Submitted to: International Journal of Remote Sensing
Publication Type: Peer Reviewed Journal
Publication Acceptance Date: February 2, 1998
Publication Date: N/A
Interpretive Summary: It would be an advantage to use measurements of land surface characteristics instead of wind flow characteristics to estimate the effective aerodynamic roughness for large areas since wind flow data are often not available. A method is presented to derive aerodynamic roughness of complex landscape areas from laser altimeter measurements of land surface roughness. Estimates of aerodynamic roughness made with the method were comparable to estimates made with wind profile data. These results show that estimations of aerodynamic roughness of a complex terrain are possible using simple terrain features computed from laser altimeter data or other topographic data. This method opens the possibility of estimating aerodynamic roughness over large areas where wind flow characteristics are not available. Such estimates of aerodynamic roughness are necessary in order to accurately estimate water loss by evapotranspiration from the landscape.
Aerodynamic roughness length (z0) and displacement height (d0) are important surface parameters for estimating surface fluxes in numerical models. These parameters are generally determined from wind flow characteristics measured at meteorological towers. It would be an advantage to use measurements of land surface characteristics instead of wind flow characteristics to estimate the z0 and d0 for large areas. The current research evaluates the use of laser altimeter data to obtain these land surface characteristics.

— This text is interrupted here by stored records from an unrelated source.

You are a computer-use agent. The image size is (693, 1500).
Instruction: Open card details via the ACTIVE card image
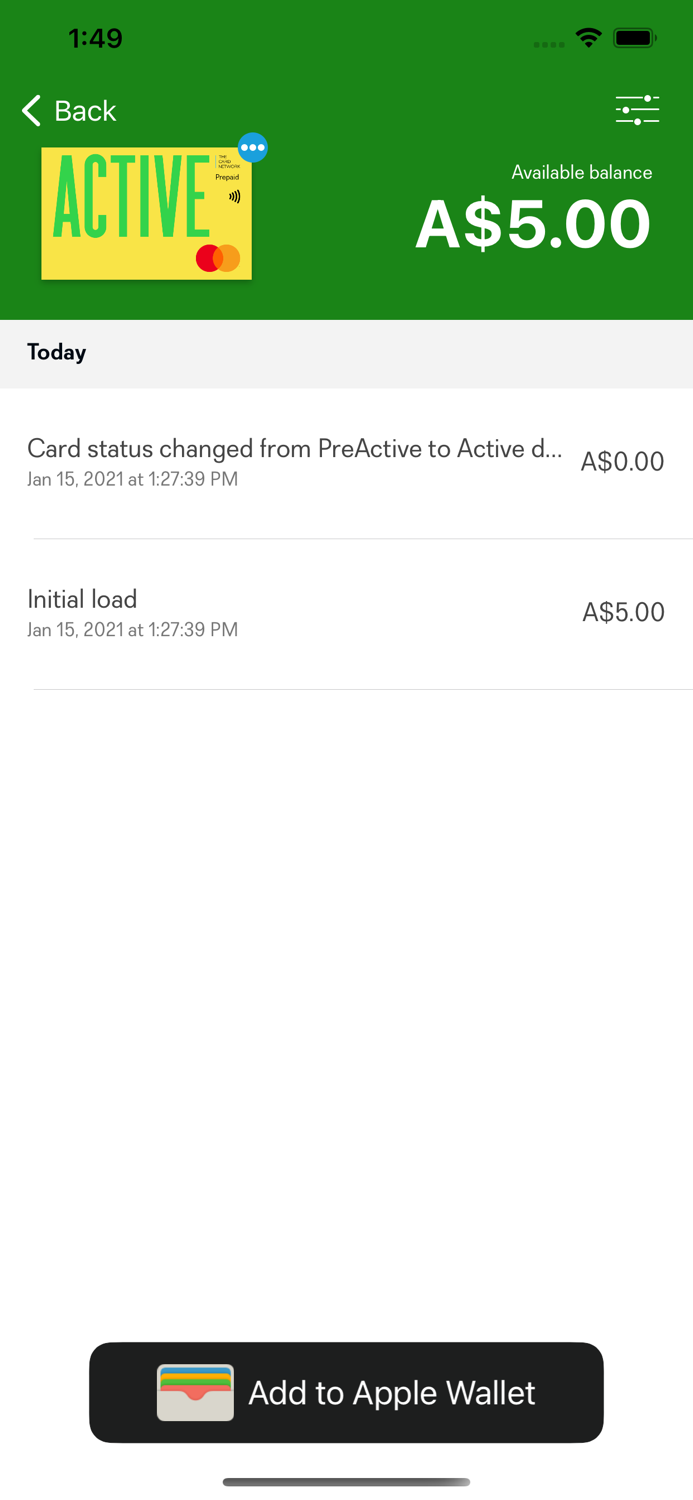146,213
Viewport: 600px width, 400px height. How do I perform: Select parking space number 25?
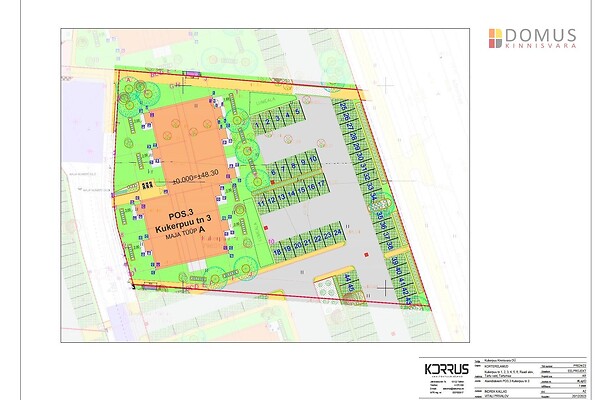click(x=343, y=105)
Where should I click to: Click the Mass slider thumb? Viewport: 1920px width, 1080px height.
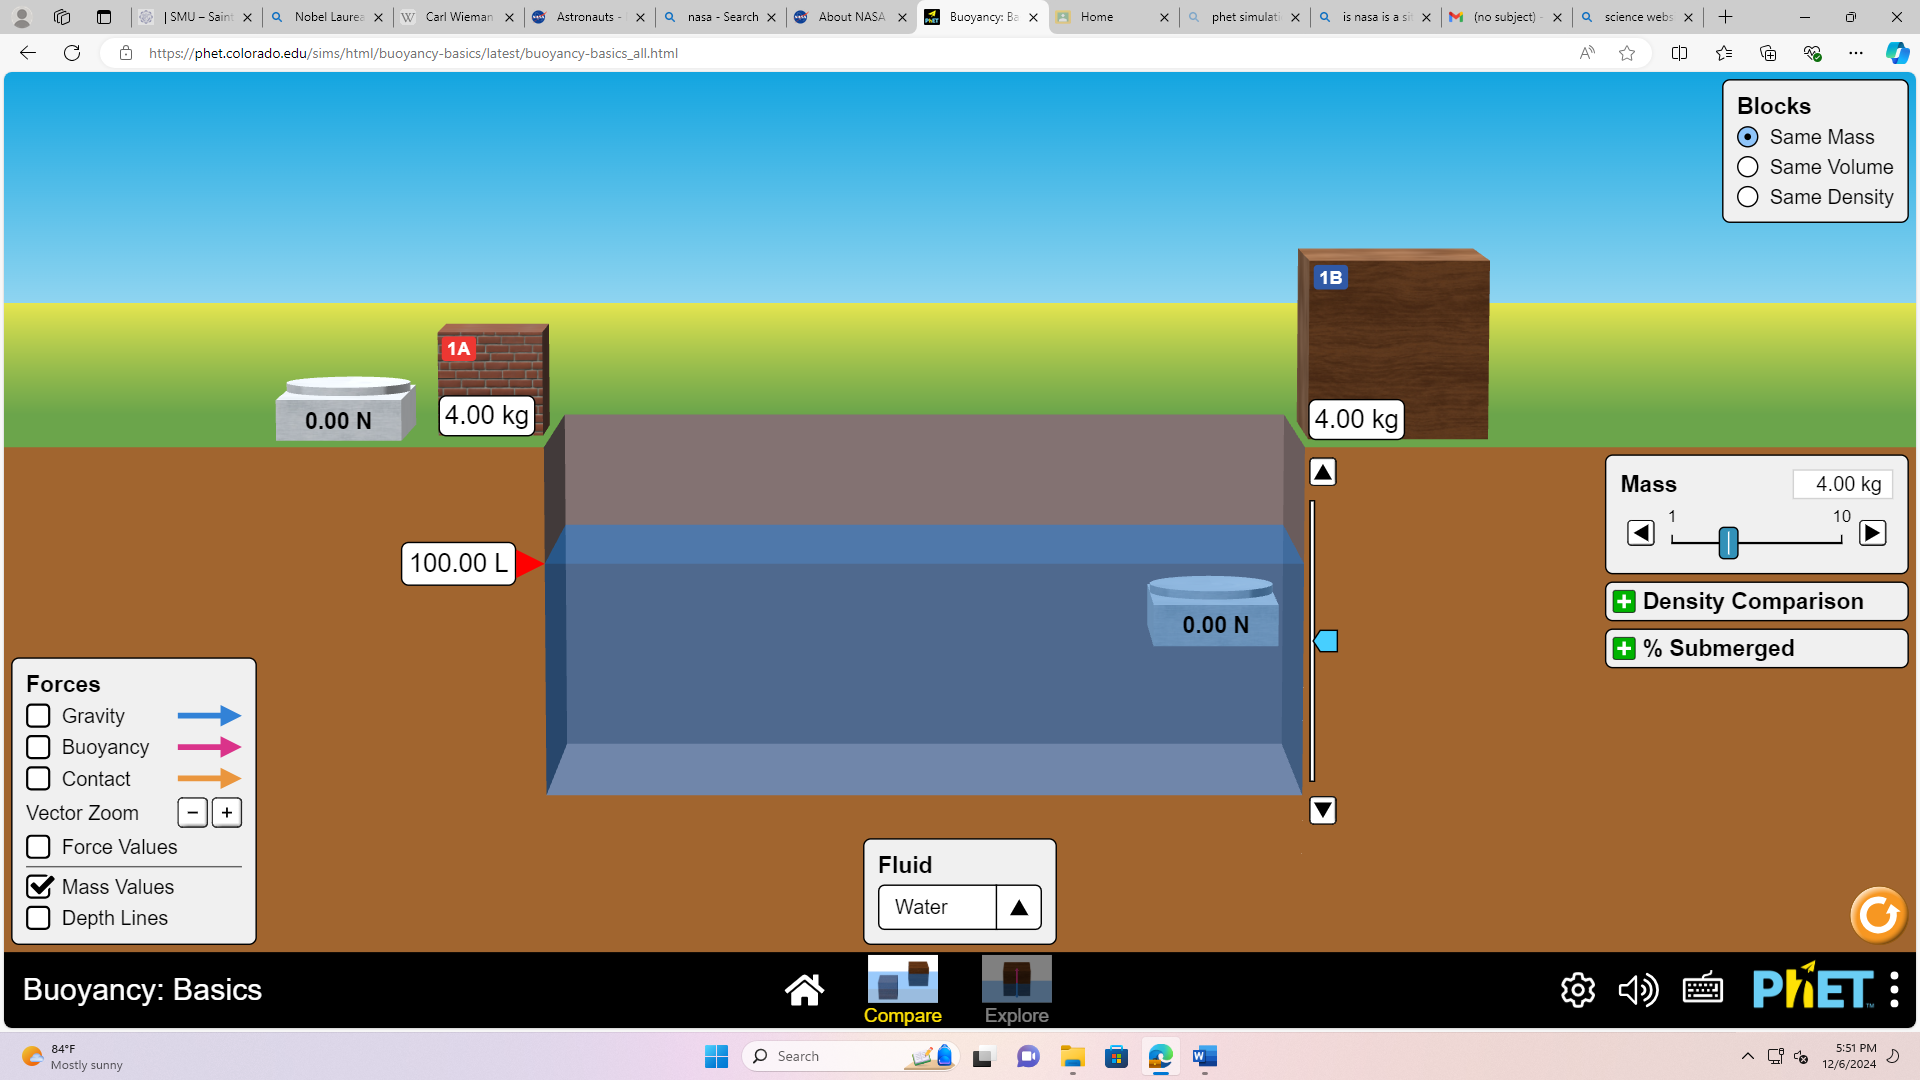click(1728, 543)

Data were collected at the USDA ARS Jornada Experimental Range over a coppice dune covered by honey mesquite with flat and mostly bare interdunal areas. For this analysis, three 450 m laser transects with a 2 cm measurement interval were used. The distribution and size of the dunes was calculated from these laser transects and used to compute z0. Analysis gave an average z0 = 4.7 cm and d0 = 70 cm for the three laser transects, which compares to z0 = 7 cm and d0 = 98 cm calculated from wind profile data measured at a 10 m tower near the laser transects. These results show that the estimation of z0 and d0 for a complex terrain is possible using simple land surface features computed from high resolution laser altimeter data.